WHAT NEEDS TO BE DONE ▸
Copy out, unchanged, the records below from the line containing "Click the cardioid" through the line containing "(x=418, y=96)", and give nothing else.

++++++++++++++++++++

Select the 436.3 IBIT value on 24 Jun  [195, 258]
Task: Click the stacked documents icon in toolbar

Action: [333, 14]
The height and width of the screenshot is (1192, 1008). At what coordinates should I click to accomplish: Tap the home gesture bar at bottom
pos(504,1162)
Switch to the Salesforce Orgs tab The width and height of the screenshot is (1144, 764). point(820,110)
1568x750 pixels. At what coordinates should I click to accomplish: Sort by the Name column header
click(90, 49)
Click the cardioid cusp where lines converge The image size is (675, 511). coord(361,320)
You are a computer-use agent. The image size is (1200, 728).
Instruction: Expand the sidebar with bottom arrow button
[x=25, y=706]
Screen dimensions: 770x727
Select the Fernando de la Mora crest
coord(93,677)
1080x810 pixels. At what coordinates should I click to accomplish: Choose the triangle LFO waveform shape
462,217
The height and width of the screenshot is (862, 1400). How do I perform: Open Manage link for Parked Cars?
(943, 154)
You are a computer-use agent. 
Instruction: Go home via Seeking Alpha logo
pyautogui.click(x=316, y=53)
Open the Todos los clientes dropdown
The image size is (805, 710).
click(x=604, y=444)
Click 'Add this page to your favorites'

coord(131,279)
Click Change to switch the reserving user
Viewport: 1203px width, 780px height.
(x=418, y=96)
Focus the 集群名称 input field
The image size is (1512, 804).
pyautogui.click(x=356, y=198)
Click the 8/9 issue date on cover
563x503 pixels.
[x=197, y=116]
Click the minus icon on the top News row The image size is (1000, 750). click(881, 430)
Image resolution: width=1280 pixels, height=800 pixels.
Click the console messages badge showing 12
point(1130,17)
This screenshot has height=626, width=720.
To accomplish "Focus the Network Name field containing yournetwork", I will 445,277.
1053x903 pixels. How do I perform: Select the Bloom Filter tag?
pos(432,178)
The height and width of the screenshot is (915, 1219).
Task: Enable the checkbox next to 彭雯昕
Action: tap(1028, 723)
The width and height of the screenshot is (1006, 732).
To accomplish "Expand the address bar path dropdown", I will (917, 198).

++++++++++++++++++++

FULL ANSWER ▸
Click the cardioid cusp where lines converge The image size is (675, 511). coord(361,320)
You are a computer-use agent. The image size is (1200, 728).
Instruction: Expand the sidebar with bottom arrow button
[x=25, y=706]
Screen dimensions: 770x727
Select the Fernando de la Mora crest
coord(93,677)
1080x810 pixels. At what coordinates should I click to accomplish: Choose the triangle LFO waveform shape
462,217
The height and width of the screenshot is (862, 1400). How do I perform: Open Manage link for Parked Cars?
(943, 154)
You are a computer-use agent. 
Instruction: Go home via Seeking Alpha logo
pyautogui.click(x=316, y=53)
Open the Todos los clientes dropdown
The image size is (805, 710).
click(x=604, y=444)
Click 'Add this page to your favorites'

coord(131,279)
Click Change to switch the reserving user
Viewport: 1203px width, 780px height.
(x=418, y=96)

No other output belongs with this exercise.